Here are the risks I can see with .format() as it stands:

  • Padding lets you specify arbitrary lengths, so '{:>9999999999}'.format(..) could run the server out of memory and be a DOS. I'd need to disable this.
  • Format lets you access the fields inside objects, which is useful, but it's creepy that you can access dunder variables and start drilling into bits of the standard library. There's no telling where there might be a getattr() that has side effects or returns something secret. I would whitelist attribute/index access by overriding get_field().
  • I'd need to catch some exceptions, naturally.

My assumptions are:

  • None of the traditional C format string exploits apply to Python, because specifying a parameter is a bounds-checked access into a collection, rather than directly popping off the thread's stack.
  • The web framework I'm using escapes every variable that's substituted into a page template, and so long as it's the last stop before output, I'm safe from cross-site scripting attacks emerging from de-escaping.

What are your thoughts? Possible? Impossible? Merely unwise?


Edit: Armin Ronacher outlines a nasty information leak if you don't filter out dunder variable access, but seems to regard securing format() as feasible:

{local_foo.__init__.__globals__[secret_global]}

http://lucumr.pocoo.org/2016/12/29/careful-with-str-format/

(Personally, I didn't actually go the untrusted format() route in my product, but am updating for the sake of completeness)

回答1:

Good instinct. Yes, an attacker being able to supply arbitrary format string is a vulnerability under python.
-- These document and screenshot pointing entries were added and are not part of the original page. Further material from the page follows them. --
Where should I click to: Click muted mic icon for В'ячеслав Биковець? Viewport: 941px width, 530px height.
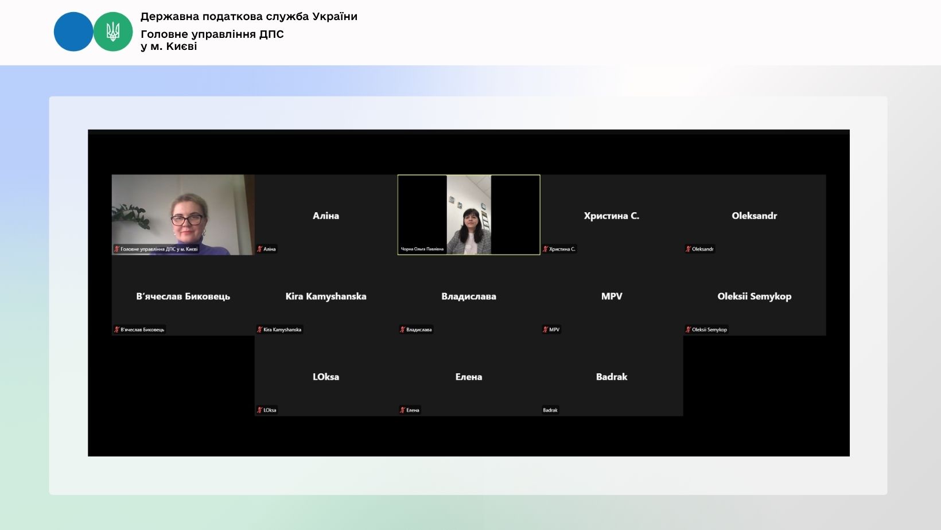pyautogui.click(x=116, y=330)
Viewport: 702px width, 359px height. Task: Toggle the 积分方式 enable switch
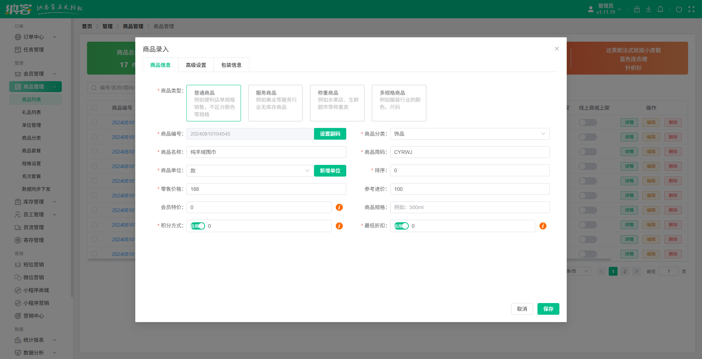[197, 226]
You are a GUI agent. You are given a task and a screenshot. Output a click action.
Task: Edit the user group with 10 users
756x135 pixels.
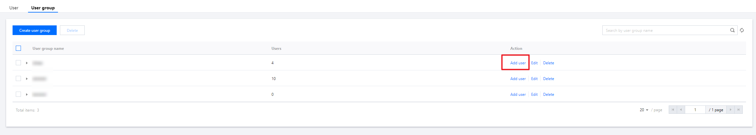pos(534,79)
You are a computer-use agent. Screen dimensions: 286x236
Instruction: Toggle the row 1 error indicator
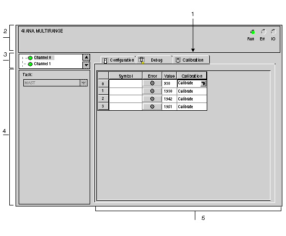152,91
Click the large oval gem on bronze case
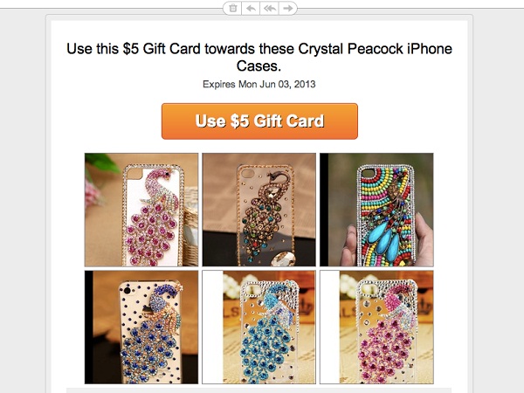 tap(282, 259)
  • The denial of service is probably the most simple to address. In this case, limiting the size of the string or the number of operators within the string will mitigate this issue. There should be a setting where no reasonable user will need to generate a string with more variables than X, and this amount of computation isn't at risk of being exploited in a DoS attack.
  • Being able to access attributes within an object could be dangerous. However, I don't think that the Object parent class has any useful information. The object supplied to the format would have to contain something sensitive. In any case, this type of notation can limited with a regular expression.
  • If the format strings are user supplied then a user might need to know the error message for debugging. However, error mesages can contain senstive information such as local paths or class names. Make sure to limit the information that an attacker can obtain.

Look over the python format string specification and forbid functionality you don't want the user to have with a regex.